Lose something every day. Accept the fluster
of lost door keys, the hour badly spent.
The art of losing isn't hard to master.
-- From "One Art" by Elizabeth Bishop, in honor of the 24th annual National Poetry Month.

Come on, Google (NASDAQ:GOOG)! You can do a lot worse!

I was hoping for a really bad showing from the search giant last night. This recession, too, shall pass -- and it would have been sweet to see Google's shares swoon on the heels of short-term pains while the long-term future remained as bright as ever. Instead, Google pulled out a surprisingly healthy first quarter. Thanks a lot, dude.

Okay, so I shouldn't really complain that a company I own and respect is doing well. Net revenue (gross sales minus traffic acquisition costs) came in at $4.07 billion, up from $3.7 billion a year ago. GAAP earnings jumped 9% year over year to $4.49 per diluted share. And free cash flows more than doubled to a cool $2 billion.

Paid clicks ticked up 3% over last quarter and 17% over the year-ago period.

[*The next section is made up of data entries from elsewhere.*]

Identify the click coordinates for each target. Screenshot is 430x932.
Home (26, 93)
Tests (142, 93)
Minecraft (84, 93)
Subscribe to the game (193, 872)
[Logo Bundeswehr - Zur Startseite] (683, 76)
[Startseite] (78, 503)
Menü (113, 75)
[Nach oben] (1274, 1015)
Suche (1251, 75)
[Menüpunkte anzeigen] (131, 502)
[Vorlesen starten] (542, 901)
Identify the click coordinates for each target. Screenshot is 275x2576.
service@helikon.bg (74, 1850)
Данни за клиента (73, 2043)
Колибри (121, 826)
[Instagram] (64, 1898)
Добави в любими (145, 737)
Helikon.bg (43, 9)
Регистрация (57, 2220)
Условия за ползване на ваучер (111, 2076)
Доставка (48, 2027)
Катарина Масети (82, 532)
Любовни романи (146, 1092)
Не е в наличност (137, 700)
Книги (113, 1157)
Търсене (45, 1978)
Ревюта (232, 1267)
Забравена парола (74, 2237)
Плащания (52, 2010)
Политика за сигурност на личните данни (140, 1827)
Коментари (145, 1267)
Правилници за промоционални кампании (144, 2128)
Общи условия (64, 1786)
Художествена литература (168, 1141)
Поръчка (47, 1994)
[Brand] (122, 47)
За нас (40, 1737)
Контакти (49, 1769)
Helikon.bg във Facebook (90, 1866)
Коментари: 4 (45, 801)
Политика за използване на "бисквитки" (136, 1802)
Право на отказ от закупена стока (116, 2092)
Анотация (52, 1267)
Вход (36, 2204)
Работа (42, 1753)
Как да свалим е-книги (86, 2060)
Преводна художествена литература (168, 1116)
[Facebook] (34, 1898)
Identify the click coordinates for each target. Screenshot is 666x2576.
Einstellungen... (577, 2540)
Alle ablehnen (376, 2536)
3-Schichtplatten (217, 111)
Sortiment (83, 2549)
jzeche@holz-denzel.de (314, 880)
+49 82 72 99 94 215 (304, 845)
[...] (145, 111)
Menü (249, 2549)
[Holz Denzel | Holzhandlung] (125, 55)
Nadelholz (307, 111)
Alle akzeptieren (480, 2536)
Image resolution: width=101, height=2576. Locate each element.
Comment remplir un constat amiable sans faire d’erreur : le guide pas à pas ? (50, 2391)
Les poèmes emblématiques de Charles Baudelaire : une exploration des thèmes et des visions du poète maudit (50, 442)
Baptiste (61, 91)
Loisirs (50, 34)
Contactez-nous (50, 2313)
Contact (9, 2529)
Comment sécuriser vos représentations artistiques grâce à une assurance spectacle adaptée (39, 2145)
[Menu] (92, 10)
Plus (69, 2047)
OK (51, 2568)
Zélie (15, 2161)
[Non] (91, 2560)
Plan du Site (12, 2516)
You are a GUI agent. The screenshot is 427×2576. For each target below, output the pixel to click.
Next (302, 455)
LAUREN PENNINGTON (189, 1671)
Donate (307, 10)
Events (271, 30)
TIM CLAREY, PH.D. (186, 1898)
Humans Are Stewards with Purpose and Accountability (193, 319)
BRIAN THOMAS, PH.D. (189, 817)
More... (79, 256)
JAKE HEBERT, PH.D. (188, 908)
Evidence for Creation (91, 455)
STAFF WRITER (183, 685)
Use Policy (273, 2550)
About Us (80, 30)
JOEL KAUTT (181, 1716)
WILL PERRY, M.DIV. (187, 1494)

Higher volume and lower revenue in an auction-style system like AdWords make me think that the model is still working and driving new traffic to Google, but advertisers are scaling back their marketing budgets. I don't know how long this downturn will last, but I can say with certainty that it will end.

However, net revenue came in lower than last quarter's $4.2 billion, and that has never happened to Google before. I see parallels -- albeit on a much larger scale -- to the bump in the road that Netflix (NASDAQ:NFLX) saw two years ago. Under all-out assault from Blockbuster's (NYSE:BBI) Total Access program, Netflix saw its first sequential subscriber shrinkage, and the stock fell like a wounded swan. But the business was still fundamentally healthy; Blockbuster couldn't afford to keep the pressure on, and Netflix returned to healthy growth. Few businesses -- or stocks -- have looked as good in recent memory.

Google's temporary nemesis is a weak economy rather than rivals like Yahoo! (NASDAQ:YHOO)Microsoft (NASDAQ:MSFT), or Interactive Corp's (NASDAQ:IACI) Ask.com. This company is chasing paid clicks, not subscribers (well, and sort-of subscribers to some degree). But like Netflix, Google will laugh off this speed bump in years to come.

And we happy shareholders will laugh all the way to the bank.